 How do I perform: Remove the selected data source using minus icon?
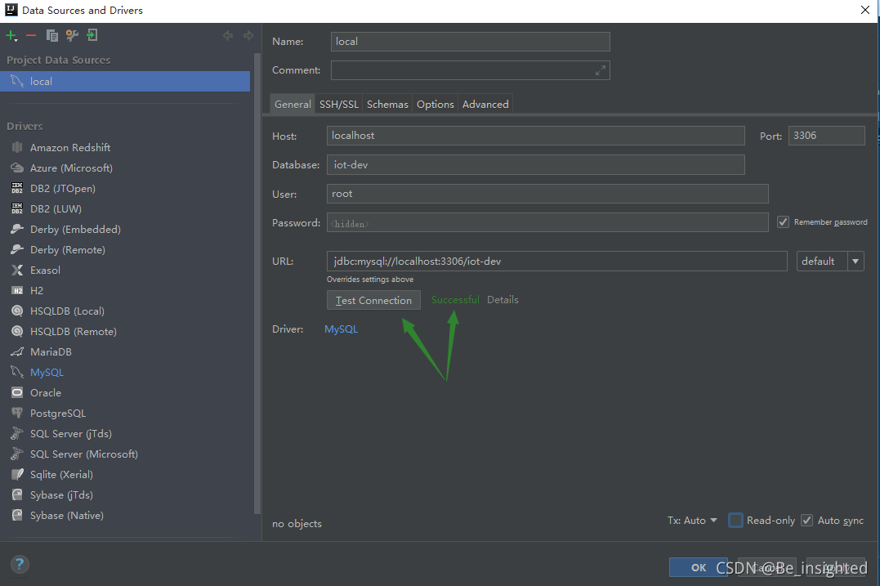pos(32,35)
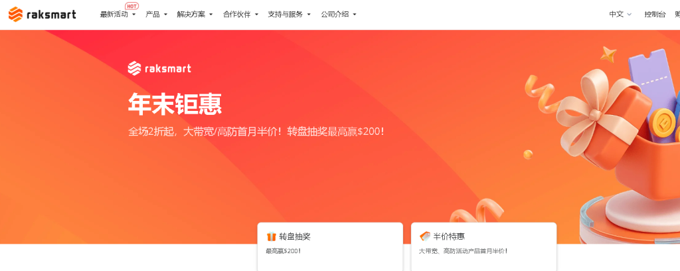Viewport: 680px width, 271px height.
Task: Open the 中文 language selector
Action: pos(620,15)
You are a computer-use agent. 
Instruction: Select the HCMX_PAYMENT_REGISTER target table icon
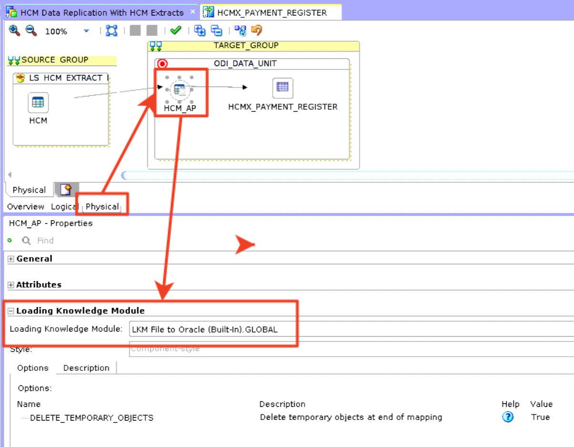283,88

----

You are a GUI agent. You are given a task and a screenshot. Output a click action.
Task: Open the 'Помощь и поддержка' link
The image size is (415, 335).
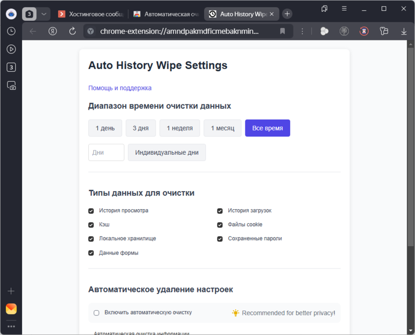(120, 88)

----

## Problem details
Only the lines with "agent" are needed; find them in the records and copy each one.

## Response box
You are a computer-use agent. 
You are a GUI agent. You are given a task and a screenshot. Output a click action.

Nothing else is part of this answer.